Takayama City, Gifu Prefecture-based Nissin Furniture Crafters has announced their entry into the coopering industry, making them only the second company in Japan to offer American oak or Japanese oak casks. The new brand is called Hida Barrel.
Nissin Furniture Crafters traces its history back to 1946 when the company launched as a maker of dining tables, chairs, sofas, and similar Western-style furniture. But the woodworkers of the Hida area have been known for much, much longer, rising to fame in the Nara Period (710-794) for their work on temples such as Nara’s World Heritage Site, Todaiji. The Hida craftsmen were even “featured” in one of the world’s first fiction novels, The Tale of Genji.
Getting to Hida Barrel itself, Nissin Furniture Crafters has utilized their craft expertise and built their own machine specifically for making these casks. The company notes that this machine offers a world-first approach to fitting barrel heads to the barrel.
Ordinarily, this fit is accomplished using a device called a crozer, which cuts grooves into the ends of the staves. The barrel head’s edges then get rounded so that they fit inside the grooves.
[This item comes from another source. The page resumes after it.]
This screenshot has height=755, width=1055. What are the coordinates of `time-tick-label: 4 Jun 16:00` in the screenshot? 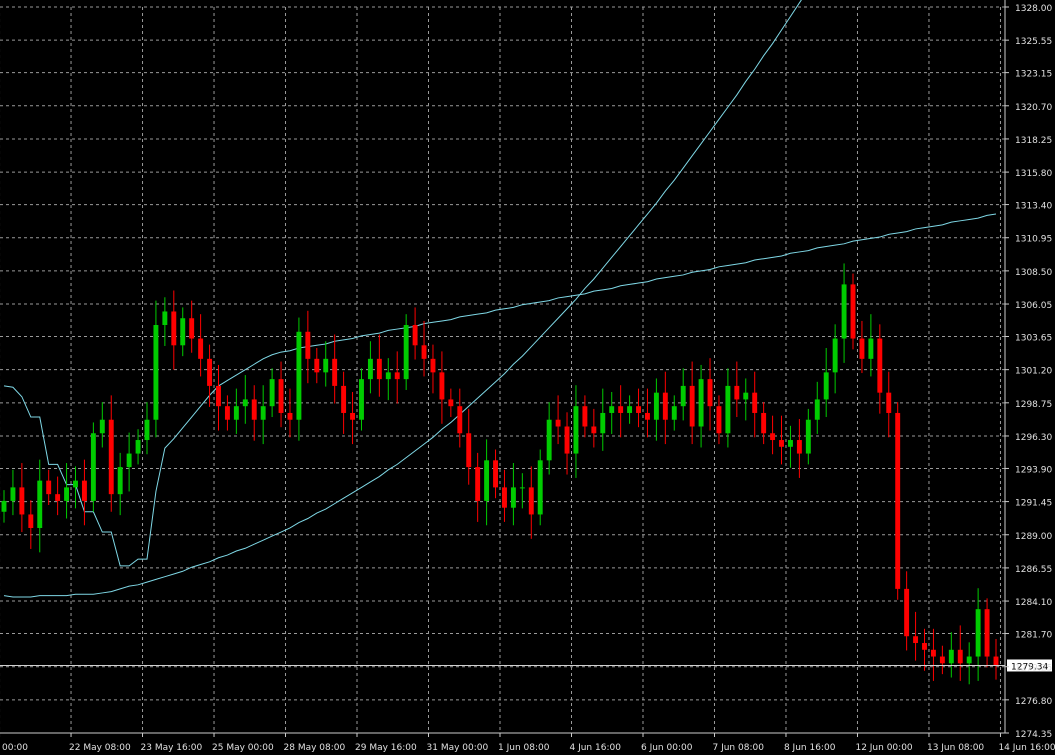 It's located at (595, 748).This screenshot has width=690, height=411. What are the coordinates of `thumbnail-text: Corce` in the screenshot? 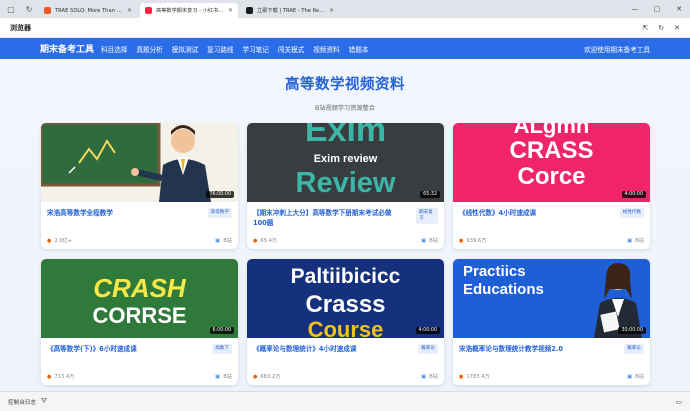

After applying beeswax to ensure no leakage, the heads are squeezed into the grooves using a head press.
Nissin Furniture Crafters hasn’t been specific about how their new in-house machine changes this process other than to say that “the step to eliminate the gap between the head and the barrel” is not required. So they’re not using beeswax? Not utilizing a head press? They haven’t said.
In any case, orders are already being taken for the casks. They’re available in American oak and Japanese oak varieties–I believe that’s “Japanese oak” and not Mizunara–at 220L. The company estimates American oak will cost around 200,000 yen and Japanese oak around 250,000 yen.
How long will you have to wait? They say they’ll be able to cooper around 15 casks per month, given a yearly yield of 180 casks. The maximum lead time, presumably for Japan’s domestic market, is 45 days.
The company already has its first customer at the nearby Hida Takayama Distillery.
Coopering is a massive industry in the US, where around 4 million barrels are produced annually. But here in Japan, the big whisky companies have entirely in-housed coopering operations, with Suntory famously pioneering the use of Japanese mizunara oak during and after WW2 due to their inability to import Bourbon casks from the US (duh) or sherry casks from Europe.
More recently, though, with the rise of Japanese craft whisky, there are more and more distilleries that don’t have the expertise or budget to cooper their own casks. Importing ex-Bourbon/sherry/wine/whatever casks may be the default choice, but surely a second independent cooperage in Japan offering virgin American and Japanese oak casks will be a welcome addition to the industry.